▸ Instruction
Copy the lines below verbatim, every one of them.

▸ Records for this task
=======

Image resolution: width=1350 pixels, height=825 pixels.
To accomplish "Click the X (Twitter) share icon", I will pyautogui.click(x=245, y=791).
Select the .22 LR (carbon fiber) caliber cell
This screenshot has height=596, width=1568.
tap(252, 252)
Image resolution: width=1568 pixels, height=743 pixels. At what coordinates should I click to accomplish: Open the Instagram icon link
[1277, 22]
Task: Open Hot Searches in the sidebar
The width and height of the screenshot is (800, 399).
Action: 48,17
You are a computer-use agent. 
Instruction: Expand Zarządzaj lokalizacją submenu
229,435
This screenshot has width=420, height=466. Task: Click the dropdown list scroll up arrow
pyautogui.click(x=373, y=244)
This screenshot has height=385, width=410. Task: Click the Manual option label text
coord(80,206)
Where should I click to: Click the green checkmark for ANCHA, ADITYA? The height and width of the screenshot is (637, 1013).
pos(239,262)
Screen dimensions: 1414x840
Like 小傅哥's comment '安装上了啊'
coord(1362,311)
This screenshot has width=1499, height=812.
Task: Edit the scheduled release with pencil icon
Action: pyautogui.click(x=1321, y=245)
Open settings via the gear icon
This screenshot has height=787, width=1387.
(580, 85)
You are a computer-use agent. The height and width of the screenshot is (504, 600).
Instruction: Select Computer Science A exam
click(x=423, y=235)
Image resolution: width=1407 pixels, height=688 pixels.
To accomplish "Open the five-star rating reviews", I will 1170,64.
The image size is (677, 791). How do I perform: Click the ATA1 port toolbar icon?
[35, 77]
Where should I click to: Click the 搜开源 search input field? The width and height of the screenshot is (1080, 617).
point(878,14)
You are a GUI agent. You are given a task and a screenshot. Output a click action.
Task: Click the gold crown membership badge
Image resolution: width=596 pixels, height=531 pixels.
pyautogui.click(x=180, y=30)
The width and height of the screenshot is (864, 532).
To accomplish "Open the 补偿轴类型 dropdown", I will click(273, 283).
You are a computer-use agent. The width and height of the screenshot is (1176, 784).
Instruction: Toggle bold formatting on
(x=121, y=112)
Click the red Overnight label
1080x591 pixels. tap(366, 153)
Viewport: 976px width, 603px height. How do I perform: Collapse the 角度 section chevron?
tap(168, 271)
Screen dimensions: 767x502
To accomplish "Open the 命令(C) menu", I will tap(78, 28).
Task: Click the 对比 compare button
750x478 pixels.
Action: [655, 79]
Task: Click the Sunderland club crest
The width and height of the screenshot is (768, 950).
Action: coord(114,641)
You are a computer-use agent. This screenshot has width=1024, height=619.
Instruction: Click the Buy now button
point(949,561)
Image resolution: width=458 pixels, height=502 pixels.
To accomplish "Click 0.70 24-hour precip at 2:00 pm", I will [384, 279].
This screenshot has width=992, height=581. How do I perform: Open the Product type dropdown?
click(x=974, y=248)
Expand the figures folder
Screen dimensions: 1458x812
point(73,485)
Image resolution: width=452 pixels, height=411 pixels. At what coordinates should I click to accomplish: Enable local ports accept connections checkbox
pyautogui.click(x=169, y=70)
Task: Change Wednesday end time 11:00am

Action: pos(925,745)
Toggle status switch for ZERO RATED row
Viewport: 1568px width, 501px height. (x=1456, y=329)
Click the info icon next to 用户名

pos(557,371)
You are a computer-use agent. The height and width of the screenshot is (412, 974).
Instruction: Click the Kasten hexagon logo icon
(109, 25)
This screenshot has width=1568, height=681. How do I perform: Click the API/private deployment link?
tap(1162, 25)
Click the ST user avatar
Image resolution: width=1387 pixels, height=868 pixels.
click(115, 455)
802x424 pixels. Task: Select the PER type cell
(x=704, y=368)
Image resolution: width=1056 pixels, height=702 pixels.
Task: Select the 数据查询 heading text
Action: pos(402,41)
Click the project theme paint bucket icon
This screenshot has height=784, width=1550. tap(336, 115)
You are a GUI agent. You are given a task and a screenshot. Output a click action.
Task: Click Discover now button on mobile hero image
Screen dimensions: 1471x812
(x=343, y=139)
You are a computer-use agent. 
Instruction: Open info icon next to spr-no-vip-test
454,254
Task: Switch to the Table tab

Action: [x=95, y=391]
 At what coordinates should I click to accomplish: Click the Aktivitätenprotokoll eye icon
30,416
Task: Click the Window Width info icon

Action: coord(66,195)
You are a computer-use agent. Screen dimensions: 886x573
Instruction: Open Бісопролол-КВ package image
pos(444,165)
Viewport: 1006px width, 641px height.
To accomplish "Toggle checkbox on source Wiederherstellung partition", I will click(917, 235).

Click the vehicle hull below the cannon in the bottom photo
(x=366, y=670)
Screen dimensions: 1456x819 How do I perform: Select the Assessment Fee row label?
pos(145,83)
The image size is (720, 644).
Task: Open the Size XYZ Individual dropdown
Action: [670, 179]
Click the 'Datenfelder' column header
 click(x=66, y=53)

=======

▸ Expected answer
Image resolution: width=1350 pixels, height=825 pixels.
To accomplish "Click the X (Twitter) share icon", I will pyautogui.click(x=245, y=791).
Select the .22 LR (carbon fiber) caliber cell
This screenshot has height=596, width=1568.
tap(252, 252)
Image resolution: width=1568 pixels, height=743 pixels. At what coordinates should I click to accomplish: Open the Instagram icon link
[1277, 22]
Task: Open Hot Searches in the sidebar
The width and height of the screenshot is (800, 399).
Action: 48,17
You are a computer-use agent. 
Instruction: Expand Zarządzaj lokalizacją submenu
229,435
This screenshot has width=420, height=466. Task: Click the dropdown list scroll up arrow
pyautogui.click(x=373, y=244)
This screenshot has height=385, width=410. Task: Click the Manual option label text
coord(80,206)
Where should I click to: Click the green checkmark for ANCHA, ADITYA? The height and width of the screenshot is (637, 1013).
pos(239,262)
Screen dimensions: 1414x840
Like 小傅哥's comment '安装上了啊'
coord(1362,311)
This screenshot has width=1499, height=812.
Task: Edit the scheduled release with pencil icon
Action: pyautogui.click(x=1321, y=245)
Open settings via the gear icon
This screenshot has height=787, width=1387.
(580, 85)
You are a computer-use agent. The height and width of the screenshot is (504, 600).
Instruction: Select Computer Science A exam
click(x=423, y=235)
Image resolution: width=1407 pixels, height=688 pixels.
To accomplish "Open the five-star rating reviews", I will 1170,64.
The image size is (677, 791). How do I perform: Click the ATA1 port toolbar icon?
[35, 77]
Where should I click to: Click the 搜开源 search input field? The width and height of the screenshot is (1080, 617).
point(878,14)
You are a GUI agent. You are given a task and a screenshot. Output a click action.
Task: Click the gold crown membership badge
Image resolution: width=596 pixels, height=531 pixels.
pyautogui.click(x=180, y=30)
The width and height of the screenshot is (864, 532).
To accomplish "Open the 补偿轴类型 dropdown", I will click(273, 283).
You are a computer-use agent. The width and height of the screenshot is (1176, 784).
Instruction: Toggle bold formatting on
(x=121, y=112)
Click the red Overnight label
1080x591 pixels. tap(366, 153)
Viewport: 976px width, 603px height. How do I perform: Collapse the 角度 section chevron?
tap(168, 271)
Screen dimensions: 767x502
To accomplish "Open the 命令(C) menu", I will tap(78, 28).
Task: Click the 对比 compare button
750x478 pixels.
Action: [655, 79]
Task: Click the Sunderland club crest
The width and height of the screenshot is (768, 950).
Action: coord(114,641)
You are a computer-use agent. This screenshot has width=1024, height=619.
Instruction: Click the Buy now button
point(949,561)
Image resolution: width=458 pixels, height=502 pixels.
To accomplish "Click 0.70 24-hour precip at 2:00 pm", I will [384, 279].
This screenshot has width=992, height=581. How do I perform: Open the Product type dropdown?
click(x=974, y=248)
Expand the figures folder
Screen dimensions: 1458x812
point(73,485)
Image resolution: width=452 pixels, height=411 pixels. At what coordinates should I click to accomplish: Enable local ports accept connections checkbox
pyautogui.click(x=169, y=70)
Task: Change Wednesday end time 11:00am

Action: pos(925,745)
Toggle status switch for ZERO RATED row
Viewport: 1568px width, 501px height. (x=1456, y=329)
Click the info icon next to 用户名

pos(557,371)
You are a computer-use agent. The height and width of the screenshot is (412, 974).
Instruction: Click the Kasten hexagon logo icon
(109, 25)
This screenshot has width=1568, height=681. How do I perform: Click the API/private deployment link?
tap(1162, 25)
Click the ST user avatar
Image resolution: width=1387 pixels, height=868 pixels.
click(115, 455)
802x424 pixels. Task: Select the PER type cell
(x=704, y=368)
Image resolution: width=1056 pixels, height=702 pixels.
Task: Select the 数据查询 heading text
Action: pos(402,41)
Click the project theme paint bucket icon
This screenshot has height=784, width=1550. tap(336, 115)
You are a GUI agent. You are given a task and a screenshot. Output a click action.
Task: Click Discover now button on mobile hero image
Screen dimensions: 1471x812
(x=343, y=139)
You are a computer-use agent. 
Instruction: Open info icon next to spr-no-vip-test
454,254
Task: Switch to the Table tab

Action: [x=95, y=391]
 At what coordinates should I click to accomplish: Click the Aktivitätenprotokoll eye icon
30,416
Task: Click the Window Width info icon

Action: coord(66,195)
You are a computer-use agent. Screen dimensions: 886x573
Instruction: Open Бісопролол-КВ package image
pos(444,165)
Viewport: 1006px width, 641px height.
To accomplish "Toggle checkbox on source Wiederherstellung partition", I will click(917, 235).

Click the vehicle hull below the cannon in the bottom photo
(x=366, y=670)
Screen dimensions: 1456x819 How do I perform: Select the Assessment Fee row label?
pos(145,83)
The image size is (720, 644).
Task: Open the Size XYZ Individual dropdown
Action: [670, 179]
Click the 'Datenfelder' column header
 click(x=66, y=53)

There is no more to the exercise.